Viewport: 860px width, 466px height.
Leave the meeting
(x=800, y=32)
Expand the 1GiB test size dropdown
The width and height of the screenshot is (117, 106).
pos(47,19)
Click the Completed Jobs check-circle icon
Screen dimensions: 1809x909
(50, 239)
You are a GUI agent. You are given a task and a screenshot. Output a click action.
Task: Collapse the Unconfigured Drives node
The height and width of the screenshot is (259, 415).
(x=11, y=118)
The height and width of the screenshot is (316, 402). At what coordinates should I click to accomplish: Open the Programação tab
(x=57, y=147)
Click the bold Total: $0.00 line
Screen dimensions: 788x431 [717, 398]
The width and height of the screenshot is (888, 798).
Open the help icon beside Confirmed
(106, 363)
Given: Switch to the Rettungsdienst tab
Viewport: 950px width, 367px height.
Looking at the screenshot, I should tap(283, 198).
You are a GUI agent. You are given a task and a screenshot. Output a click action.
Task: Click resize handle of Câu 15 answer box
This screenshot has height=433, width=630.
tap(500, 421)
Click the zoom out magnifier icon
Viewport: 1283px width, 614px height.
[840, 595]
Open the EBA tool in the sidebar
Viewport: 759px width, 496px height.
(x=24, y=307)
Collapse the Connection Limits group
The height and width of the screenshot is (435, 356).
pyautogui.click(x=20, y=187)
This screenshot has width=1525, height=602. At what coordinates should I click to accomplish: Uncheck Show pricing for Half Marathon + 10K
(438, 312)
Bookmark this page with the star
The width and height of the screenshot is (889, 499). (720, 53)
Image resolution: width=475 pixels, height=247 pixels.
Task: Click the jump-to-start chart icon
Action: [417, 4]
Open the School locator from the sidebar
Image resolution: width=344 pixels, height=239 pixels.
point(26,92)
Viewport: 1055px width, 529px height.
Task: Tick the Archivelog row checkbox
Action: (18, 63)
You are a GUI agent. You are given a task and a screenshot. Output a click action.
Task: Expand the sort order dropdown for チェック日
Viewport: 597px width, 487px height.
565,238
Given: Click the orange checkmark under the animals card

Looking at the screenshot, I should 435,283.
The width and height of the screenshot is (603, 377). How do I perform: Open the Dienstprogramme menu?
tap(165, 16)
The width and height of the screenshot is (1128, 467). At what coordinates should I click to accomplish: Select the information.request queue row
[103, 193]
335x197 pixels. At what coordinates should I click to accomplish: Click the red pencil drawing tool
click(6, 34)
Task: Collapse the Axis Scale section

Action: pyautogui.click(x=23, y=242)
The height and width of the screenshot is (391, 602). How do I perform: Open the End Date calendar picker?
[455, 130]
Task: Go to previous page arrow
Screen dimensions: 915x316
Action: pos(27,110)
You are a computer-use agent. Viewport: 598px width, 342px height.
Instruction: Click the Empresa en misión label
#####
> Exercise prompt:
Working from the material above, retype it in its entirety without change.

> Your response:
Viewport: 860px width, 466px height.
Leave the meeting
(x=800, y=32)
Expand the 1GiB test size dropdown
The width and height of the screenshot is (117, 106).
pos(47,19)
Click the Completed Jobs check-circle icon
Screen dimensions: 1809x909
(50, 239)
You are a GUI agent. You are given a task and a screenshot. Output a click action.
Task: Collapse the Unconfigured Drives node
The height and width of the screenshot is (259, 415).
(x=11, y=118)
The height and width of the screenshot is (316, 402). At what coordinates should I click to accomplish: Open the Programação tab
(x=57, y=147)
Click the bold Total: $0.00 line
Screen dimensions: 788x431 [717, 398]
The width and height of the screenshot is (888, 798).
Open the help icon beside Confirmed
(106, 363)
Given: Switch to the Rettungsdienst tab
Viewport: 950px width, 367px height.
Looking at the screenshot, I should tap(283, 198).
You are a GUI agent. You are given a task and a screenshot. Output a click action.
Task: Click resize handle of Câu 15 answer box
This screenshot has height=433, width=630.
tap(500, 421)
Click the zoom out magnifier icon
Viewport: 1283px width, 614px height.
[840, 595]
Open the EBA tool in the sidebar
Viewport: 759px width, 496px height.
(x=24, y=307)
Collapse the Connection Limits group
The height and width of the screenshot is (435, 356).
pyautogui.click(x=20, y=187)
This screenshot has width=1525, height=602. At what coordinates should I click to accomplish: Uncheck Show pricing for Half Marathon + 10K
(438, 312)
Bookmark this page with the star
The width and height of the screenshot is (889, 499). (720, 53)
Image resolution: width=475 pixels, height=247 pixels.
Task: Click the jump-to-start chart icon
Action: [417, 4]
Open the School locator from the sidebar
Image resolution: width=344 pixels, height=239 pixels.
point(26,92)
Viewport: 1055px width, 529px height.
Task: Tick the Archivelog row checkbox
Action: (18, 63)
You are a GUI agent. You are given a task and a screenshot. Output a click action.
Task: Expand the sort order dropdown for チェック日
Viewport: 597px width, 487px height.
565,238
Given: Click the orange checkmark under the animals card

Looking at the screenshot, I should 435,283.
The width and height of the screenshot is (603, 377). How do I perform: Open the Dienstprogramme menu?
tap(165, 16)
The width and height of the screenshot is (1128, 467). At what coordinates should I click to accomplish: Select the information.request queue row
[103, 193]
335x197 pixels. At what coordinates should I click to accomplish: Click the red pencil drawing tool
click(6, 34)
Task: Collapse the Axis Scale section

Action: pyautogui.click(x=23, y=242)
The height and width of the screenshot is (391, 602). How do I perform: Open the End Date calendar picker?
[455, 130]
Task: Go to previous page arrow
Screen dimensions: 915x316
Action: pos(27,110)
You are a computer-use agent. Viewport: 598px width, 342px height.
Instruction: Click the Empresa en misión label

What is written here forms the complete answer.